The nr_cpus_allowed=8 suggest that none of the threads from the logs I
shared are per-CPU. Sorry if the format is confusing, I used:

wakee=<comm>:<pid> current=<comm>:<pid>.

>
> Can you see similar things later after booting ?

I tried few scenarios other than the boot time but none of them produced
"current=swapper/X:1 in_task=1"

>
> I have tried to trigger the situation but failed to get wrong
> sequence. All are coming from interrupt while idle.
> After adding in_task() condition, I haven't been able to trigger the
> warn() that I added to catch the wrong situations on SMP, Heterogenous
> or NUMA system. Could you share more details on your setup ?
>

This is just my Hikey960 with the asym_fits_capacity() fix [1] to make sure I
don't simply hit the other issue with asym platforms.

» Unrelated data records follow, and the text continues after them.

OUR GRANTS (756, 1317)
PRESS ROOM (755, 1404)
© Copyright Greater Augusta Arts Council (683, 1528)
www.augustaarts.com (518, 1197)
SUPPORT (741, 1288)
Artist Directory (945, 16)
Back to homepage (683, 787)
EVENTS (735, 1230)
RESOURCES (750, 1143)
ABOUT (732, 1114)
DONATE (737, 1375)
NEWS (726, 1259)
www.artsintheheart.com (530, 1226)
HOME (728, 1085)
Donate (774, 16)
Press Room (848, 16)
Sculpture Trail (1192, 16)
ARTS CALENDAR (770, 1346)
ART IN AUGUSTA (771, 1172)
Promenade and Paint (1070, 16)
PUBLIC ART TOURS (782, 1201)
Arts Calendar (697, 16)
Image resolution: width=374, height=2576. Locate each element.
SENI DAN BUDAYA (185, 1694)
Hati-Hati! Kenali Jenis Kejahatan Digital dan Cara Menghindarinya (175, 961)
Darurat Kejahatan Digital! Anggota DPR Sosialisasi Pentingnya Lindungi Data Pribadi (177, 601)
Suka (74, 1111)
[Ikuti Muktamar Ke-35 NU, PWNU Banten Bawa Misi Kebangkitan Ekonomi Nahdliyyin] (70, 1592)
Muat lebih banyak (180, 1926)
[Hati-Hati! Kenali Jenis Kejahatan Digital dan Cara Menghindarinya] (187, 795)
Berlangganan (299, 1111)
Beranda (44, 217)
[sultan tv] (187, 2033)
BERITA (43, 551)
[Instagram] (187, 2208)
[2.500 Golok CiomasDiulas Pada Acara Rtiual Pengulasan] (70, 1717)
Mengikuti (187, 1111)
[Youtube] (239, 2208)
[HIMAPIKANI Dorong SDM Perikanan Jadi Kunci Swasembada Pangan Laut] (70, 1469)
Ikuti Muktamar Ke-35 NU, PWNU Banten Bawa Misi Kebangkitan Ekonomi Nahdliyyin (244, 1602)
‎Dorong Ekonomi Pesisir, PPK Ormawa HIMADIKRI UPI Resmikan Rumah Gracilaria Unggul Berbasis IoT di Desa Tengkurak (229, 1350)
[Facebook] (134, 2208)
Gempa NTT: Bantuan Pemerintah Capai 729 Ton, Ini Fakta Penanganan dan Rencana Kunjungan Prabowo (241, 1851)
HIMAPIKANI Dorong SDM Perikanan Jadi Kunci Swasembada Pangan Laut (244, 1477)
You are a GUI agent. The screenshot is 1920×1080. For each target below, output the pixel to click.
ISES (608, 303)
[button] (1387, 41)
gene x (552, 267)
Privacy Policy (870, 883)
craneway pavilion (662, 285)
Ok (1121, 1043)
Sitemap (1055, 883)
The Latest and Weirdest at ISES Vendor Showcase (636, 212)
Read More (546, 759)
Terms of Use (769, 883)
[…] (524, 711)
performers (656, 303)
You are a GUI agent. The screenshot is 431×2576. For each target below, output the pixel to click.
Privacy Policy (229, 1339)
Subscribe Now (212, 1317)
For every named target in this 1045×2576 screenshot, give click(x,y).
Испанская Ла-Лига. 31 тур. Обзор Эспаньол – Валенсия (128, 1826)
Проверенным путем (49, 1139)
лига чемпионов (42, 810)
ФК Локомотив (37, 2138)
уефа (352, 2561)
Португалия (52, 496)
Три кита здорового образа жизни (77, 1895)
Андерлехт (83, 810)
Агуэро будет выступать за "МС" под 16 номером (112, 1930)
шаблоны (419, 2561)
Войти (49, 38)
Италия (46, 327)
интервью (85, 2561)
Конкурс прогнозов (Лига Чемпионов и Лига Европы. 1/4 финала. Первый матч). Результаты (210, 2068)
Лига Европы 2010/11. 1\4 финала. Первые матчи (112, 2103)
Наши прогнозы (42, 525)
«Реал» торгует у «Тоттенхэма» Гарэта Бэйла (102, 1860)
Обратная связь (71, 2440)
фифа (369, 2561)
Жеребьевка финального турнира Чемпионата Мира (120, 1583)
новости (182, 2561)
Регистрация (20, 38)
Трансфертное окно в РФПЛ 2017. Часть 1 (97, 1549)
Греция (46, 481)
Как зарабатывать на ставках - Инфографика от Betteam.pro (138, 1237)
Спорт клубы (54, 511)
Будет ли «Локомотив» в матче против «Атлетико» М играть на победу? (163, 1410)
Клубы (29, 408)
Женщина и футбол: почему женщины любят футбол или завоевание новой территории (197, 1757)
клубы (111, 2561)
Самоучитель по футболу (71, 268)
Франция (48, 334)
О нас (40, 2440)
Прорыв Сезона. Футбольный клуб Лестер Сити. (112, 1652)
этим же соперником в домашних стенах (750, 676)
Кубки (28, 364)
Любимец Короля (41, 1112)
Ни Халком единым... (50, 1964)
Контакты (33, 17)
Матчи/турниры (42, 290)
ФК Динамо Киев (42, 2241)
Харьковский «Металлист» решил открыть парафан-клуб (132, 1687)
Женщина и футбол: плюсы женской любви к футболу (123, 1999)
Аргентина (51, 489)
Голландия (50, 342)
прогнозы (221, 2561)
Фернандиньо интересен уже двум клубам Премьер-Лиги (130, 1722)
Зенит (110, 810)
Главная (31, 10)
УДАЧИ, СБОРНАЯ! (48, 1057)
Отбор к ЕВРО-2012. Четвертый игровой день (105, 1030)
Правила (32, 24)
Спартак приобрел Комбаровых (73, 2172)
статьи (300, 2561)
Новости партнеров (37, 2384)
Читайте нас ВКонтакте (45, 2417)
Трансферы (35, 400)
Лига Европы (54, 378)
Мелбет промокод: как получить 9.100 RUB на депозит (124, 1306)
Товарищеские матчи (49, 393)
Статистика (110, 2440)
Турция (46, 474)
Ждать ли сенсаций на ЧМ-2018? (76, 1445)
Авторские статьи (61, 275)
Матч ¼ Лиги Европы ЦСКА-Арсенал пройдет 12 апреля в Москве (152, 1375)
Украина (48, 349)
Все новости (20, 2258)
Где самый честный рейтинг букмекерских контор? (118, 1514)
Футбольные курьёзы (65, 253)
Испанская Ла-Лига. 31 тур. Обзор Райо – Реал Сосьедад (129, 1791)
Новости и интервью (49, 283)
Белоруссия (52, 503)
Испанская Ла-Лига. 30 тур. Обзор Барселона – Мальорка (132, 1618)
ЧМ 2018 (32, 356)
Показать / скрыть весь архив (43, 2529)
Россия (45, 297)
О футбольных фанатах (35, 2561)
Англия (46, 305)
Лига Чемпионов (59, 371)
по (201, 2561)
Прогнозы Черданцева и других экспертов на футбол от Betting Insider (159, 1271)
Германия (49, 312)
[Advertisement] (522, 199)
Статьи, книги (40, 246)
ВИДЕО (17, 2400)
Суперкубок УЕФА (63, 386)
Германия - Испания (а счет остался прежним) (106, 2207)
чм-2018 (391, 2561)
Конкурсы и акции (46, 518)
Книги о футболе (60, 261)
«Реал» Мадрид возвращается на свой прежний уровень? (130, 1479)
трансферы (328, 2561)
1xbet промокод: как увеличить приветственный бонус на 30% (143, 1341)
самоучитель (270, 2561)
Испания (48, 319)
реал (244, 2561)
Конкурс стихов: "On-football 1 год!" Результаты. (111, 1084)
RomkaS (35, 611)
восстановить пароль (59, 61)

Then I just added my log in the per-CPU kthread wakee stacking exit path

printk("%s: wakee=%s:%d nr_cpus_allowed=%d current=%s:%d in_task=%d\n",
__func__, p->comm, p->pid, p->nr_cpus_allowed, current->comm, current->pid, in_task());


[1] https://lore.kernel.org/all/20211125101239.3248857-1-vincent.donnefort@xxxxxxx/


>From the same logs I also see:

wakee=xfsaild/mmcblk0:4855 nr_cpus_allowed=8 current=kworker/1:1:1070 in_task=0

Doesn't that look like a genuine wakeup that would escape the per-CPU kthread
stacking exit path because of the in_task test?